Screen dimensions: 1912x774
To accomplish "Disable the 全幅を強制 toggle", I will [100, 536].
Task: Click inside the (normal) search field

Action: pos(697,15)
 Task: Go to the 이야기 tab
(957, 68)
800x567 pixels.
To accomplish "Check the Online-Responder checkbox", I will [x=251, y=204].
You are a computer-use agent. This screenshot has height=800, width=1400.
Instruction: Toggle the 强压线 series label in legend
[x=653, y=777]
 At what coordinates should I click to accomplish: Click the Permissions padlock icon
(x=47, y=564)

——————————

◆ What the task asks
Could you reproduce all the records exactly?

◆ Task solution
Screen dimensions: 1912x774
To accomplish "Disable the 全幅を強制 toggle", I will [100, 536].
Task: Click inside the (normal) search field

Action: pos(697,15)
 Task: Go to the 이야기 tab
(957, 68)
800x567 pixels.
To accomplish "Check the Online-Responder checkbox", I will [x=251, y=204].
You are a computer-use agent. This screenshot has height=800, width=1400.
Instruction: Toggle the 强压线 series label in legend
[x=653, y=777]
 At what coordinates should I click to accomplish: Click the Permissions padlock icon
(x=47, y=564)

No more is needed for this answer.